(Stored data)
-=-=-
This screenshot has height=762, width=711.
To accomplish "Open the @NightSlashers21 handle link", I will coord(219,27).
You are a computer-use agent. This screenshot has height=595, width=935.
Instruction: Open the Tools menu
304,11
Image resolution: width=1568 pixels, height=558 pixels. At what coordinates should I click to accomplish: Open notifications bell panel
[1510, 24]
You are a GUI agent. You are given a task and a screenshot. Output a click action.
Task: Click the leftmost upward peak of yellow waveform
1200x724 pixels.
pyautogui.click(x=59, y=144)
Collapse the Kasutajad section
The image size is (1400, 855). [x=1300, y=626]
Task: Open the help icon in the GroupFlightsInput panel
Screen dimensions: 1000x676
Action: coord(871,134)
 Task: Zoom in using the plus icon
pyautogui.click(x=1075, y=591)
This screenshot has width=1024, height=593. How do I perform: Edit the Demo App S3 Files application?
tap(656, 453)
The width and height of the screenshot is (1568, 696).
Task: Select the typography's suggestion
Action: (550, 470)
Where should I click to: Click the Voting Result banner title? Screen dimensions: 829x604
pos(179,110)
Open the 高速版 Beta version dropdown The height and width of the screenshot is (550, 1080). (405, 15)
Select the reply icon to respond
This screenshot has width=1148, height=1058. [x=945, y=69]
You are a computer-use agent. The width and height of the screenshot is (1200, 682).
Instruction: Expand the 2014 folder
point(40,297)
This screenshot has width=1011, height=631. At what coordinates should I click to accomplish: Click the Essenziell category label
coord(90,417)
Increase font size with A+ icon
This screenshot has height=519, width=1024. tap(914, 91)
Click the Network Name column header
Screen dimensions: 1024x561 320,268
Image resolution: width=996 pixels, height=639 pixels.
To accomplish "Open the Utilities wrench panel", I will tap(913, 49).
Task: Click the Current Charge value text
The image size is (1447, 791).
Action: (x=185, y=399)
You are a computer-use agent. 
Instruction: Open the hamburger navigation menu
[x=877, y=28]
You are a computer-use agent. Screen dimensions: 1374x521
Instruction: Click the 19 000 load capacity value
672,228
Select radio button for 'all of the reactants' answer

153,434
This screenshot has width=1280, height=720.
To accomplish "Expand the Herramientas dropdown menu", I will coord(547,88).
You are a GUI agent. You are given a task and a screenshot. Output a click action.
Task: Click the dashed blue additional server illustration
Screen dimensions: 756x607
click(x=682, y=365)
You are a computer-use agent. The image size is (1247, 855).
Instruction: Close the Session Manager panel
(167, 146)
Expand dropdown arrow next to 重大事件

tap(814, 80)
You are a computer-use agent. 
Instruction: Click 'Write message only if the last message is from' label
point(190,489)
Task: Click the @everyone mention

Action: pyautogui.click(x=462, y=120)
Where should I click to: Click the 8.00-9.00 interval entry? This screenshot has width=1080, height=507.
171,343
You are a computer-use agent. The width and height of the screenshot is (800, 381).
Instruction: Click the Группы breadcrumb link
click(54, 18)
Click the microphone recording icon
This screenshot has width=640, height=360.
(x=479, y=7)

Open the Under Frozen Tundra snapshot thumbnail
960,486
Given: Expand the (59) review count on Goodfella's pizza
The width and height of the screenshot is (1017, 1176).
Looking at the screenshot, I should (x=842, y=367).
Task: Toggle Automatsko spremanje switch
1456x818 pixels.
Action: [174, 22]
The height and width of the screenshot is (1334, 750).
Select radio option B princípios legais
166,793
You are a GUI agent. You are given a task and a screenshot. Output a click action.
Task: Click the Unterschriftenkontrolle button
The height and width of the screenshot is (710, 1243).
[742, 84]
-=-=-
*TASK DESCRIPTION*: Show me every line in the data above that includes "agent".

*RESULT BELOW*:
You are a computer-use agent. This screenshot has height=595, width=935.
You are a GUI agent. You are given a task and a screenshot. Output a click action.
You are a computer-use agent. The width and height of the screenshot is (1200, 682).
You are a computer-use agent. 
You are a computer-use agent. Screen dimensions: 1374x521
You are a GUI agent. You are given a task and a screenshot. Output a click action.
You are a computer-use agent. The image size is (1247, 855).
You are a computer-use agent. 
You are a computer-use agent. The width and height of the screenshot is (800, 381).
You are a GUI agent. You are given a task and a screenshot. Output a click action.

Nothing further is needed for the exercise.